===== Texto de origem

5.4.10

Coletiva, "Aluga-se"



Casa no Alto de Pinheiros, em São Paulo, se converte em espaço para exibição de obras de 33 artistas de abril a junho. Iniciativa foge ao modelo tradicional museológico e comercial das galerias. Entrada gratuita
De 10 de abril a 05 de junho, 33 artistas promovem a exposição coletiva Aluga-se dentro de uma casa da Avenida São Gualter, no Alto de Pinheiros, em São Paulo. Jardins, corredores, salas, cozinha e banheiros da residência dos anos 1950 são os espaços onde cada um dos artistas vai exibir uma obra especialmente criada para o evento.
Organizados em torno da criação auto-gestada de um espaço para a exibição de obras fora do circuito oficial de museus e galerias. A iniciativa foge do modelo tradicional de exibição sacramentado por museus e galerias comerciais. Tem entrada gratuita de terça a domingo, das 12 às 19 horas. Durante a exibição da mostra, serão realizadas palestras, leituras de portfólios, workshops com os membros do grupo e artistas interessados, além de críticos convidados.

==========

Instrução 1:
Diga se cada afirmação abaixo está de acordo com o texto sobre a exposição Aluga-se, respondendo sim ou não e citando literalmente as palavras do texto que decidem a questão: (a) A exposição reúne 33 artistas. (b) A entrada é paga aos domingos. (c) A casa onde ocorre a mostra é dos anos 1970.
O texto e os registros provêm de fontes distintas.

===== Registros de dados

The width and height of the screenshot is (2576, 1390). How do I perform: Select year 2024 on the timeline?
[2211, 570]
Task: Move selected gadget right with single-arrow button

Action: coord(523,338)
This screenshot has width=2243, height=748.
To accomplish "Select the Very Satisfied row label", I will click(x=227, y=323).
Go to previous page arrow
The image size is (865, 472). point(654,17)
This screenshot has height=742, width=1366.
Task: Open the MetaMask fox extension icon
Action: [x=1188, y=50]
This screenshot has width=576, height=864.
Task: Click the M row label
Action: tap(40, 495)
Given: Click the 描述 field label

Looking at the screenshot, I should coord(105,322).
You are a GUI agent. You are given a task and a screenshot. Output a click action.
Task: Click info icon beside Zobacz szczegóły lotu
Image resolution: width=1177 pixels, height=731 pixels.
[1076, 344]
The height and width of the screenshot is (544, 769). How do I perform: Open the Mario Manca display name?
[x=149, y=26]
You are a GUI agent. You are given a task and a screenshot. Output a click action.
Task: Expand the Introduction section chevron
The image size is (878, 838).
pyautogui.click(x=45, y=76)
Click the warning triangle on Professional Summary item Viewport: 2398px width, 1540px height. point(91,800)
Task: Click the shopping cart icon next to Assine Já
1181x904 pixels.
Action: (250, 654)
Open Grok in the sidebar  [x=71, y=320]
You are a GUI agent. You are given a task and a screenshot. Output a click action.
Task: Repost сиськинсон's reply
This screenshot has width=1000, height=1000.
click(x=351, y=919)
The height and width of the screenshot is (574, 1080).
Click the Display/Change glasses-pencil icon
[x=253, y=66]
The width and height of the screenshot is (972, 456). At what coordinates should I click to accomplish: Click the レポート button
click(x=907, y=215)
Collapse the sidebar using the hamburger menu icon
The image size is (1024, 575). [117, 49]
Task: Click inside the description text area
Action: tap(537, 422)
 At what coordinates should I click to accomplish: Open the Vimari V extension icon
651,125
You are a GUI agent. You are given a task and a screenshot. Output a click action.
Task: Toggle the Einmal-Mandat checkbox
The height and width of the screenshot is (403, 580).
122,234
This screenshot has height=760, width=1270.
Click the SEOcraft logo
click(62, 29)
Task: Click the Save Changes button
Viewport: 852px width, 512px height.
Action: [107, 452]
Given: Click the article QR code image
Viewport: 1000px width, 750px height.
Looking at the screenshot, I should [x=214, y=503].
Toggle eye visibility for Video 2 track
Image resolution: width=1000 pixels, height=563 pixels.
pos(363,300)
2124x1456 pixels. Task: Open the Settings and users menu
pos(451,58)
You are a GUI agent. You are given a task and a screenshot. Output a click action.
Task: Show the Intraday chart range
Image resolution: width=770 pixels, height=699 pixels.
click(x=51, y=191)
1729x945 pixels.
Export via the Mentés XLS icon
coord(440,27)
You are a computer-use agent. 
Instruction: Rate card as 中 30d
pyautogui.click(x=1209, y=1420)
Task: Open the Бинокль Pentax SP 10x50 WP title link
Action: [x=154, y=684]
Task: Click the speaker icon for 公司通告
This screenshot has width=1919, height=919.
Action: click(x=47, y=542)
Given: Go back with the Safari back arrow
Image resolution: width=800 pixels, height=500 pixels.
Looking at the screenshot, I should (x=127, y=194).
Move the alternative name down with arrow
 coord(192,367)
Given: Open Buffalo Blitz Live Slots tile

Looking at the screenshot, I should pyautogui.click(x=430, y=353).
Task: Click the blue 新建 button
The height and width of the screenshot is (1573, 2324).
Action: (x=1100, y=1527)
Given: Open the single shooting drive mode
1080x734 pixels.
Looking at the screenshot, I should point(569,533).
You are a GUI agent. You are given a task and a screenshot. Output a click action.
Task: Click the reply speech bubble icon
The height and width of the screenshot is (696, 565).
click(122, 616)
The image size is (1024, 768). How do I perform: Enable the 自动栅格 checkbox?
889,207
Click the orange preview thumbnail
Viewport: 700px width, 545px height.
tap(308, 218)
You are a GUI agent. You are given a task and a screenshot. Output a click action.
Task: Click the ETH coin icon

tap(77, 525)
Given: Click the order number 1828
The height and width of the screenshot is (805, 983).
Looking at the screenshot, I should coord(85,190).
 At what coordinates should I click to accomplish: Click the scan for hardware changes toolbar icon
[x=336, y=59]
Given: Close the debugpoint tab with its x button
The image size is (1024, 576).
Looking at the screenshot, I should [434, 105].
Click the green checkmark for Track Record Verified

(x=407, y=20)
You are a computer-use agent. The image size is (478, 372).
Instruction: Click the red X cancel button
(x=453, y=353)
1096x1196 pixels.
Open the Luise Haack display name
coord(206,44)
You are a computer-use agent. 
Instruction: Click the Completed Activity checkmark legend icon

==========

Instrução 2:
Apresente como tabela Markdown as linhas dos registros que vão da linha que contém "The width and height of the screenshot is (972, 456)." até a que contém "coord(192,367)", ambas incluídas. Use as colunas Nº e Linha do registro e omita as linhas em branco.

Resposta escrita 1:
(a) Sim: "33 artistas promovem a exposição coletiva Aluga-se"
(b) Não: "Tem entrada gratuita de terça a domingo, das 12 às 19 horas."
(c) Não: "da residência dos anos 1950"

Resposta escrita 2:
| Nº | Linha do registro |
|---|---|
| 1 | The width and height of the screenshot is (972, 456). At what coordinates should I click to accomplish: Click the レポート button |
| 2 | click(x=907, y=215) |
| 3 | Collapse the sidebar using the hamburger menu icon |
| 4 | The image size is (1024, 575). [117, 49] |
| 5 | Task: Click inside the description text area |
| 6 | Action: tap(537, 422) |
| 7 |  At what coordinates should I click to accomplish: Open the Vimari V extension icon |
| 8 | 651,125 |
| 9 | You are a GUI agent. You are given a task and a screenshot. Output a click action. |
| 10 | Task: Toggle the Einmal-Mandat checkbox |
| 11 | The height and width of the screenshot is (403, 580). |
| 12 | 122,234 |
| 13 | This screenshot has height=760, width=1270. |
| 14 | Click the SEOcraft logo |
| 15 | click(62, 29) |
| 16 | Task: Click the Save Changes button |
| 17 | Viewport: 852px width, 512px height. |
| 18 | Action: [107, 452] |
| 19 | Given: Click the article QR code image |
| 20 | Viewport: 1000px width, 750px height. |
| 21 | Looking at the screenshot, I should [x=214, y=503]. |
| 22 | Toggle eye visibility for Video 2 track |
| 23 | Image resolution: width=1000 pixels, height=563 pixels. |
| 24 | pos(363,300) |
| 25 | 2124x1456 pixels. Task: Open the Settings and users menu |
| 26 | pos(451,58) |
| 27 | You are a GUI agent. You are given a task and a screenshot. Output a click action. |
| 28 | Task: Show the Intraday chart range |
| 29 | Image resolution: width=770 pixels, height=699 pixels. |
| 30 | click(x=51, y=191) |
| 31 | 1729x945 pixels. |
| 32 | Export via the Mentés XLS icon |
| 33 | coord(440,27) |
| 34 | You are a computer-use agent.  |
| 35 | Instruction: Rate card as 中 30d |
| 36 | pyautogui.click(x=1209, y=1420) |
| 37 | Task: Open the Бинокль Pentax SP 10x50 WP title link |
| 38 | Action: [x=154, y=684] |
| 39 | Task: Click the speaker icon for 公司通告 |
| 40 | This screenshot has width=1919, height=919. |
| 41 | Action: click(x=47, y=542) |
| 42 | Given: Go back with the Safari back arrow |
| 43 | Image resolution: width=800 pixels, height=500 pixels. |
| 44 | Looking at the screenshot, I should (x=127, y=194). |
| 45 | Move the alternative name down with arrow |
| 46 |  coord(192,367) |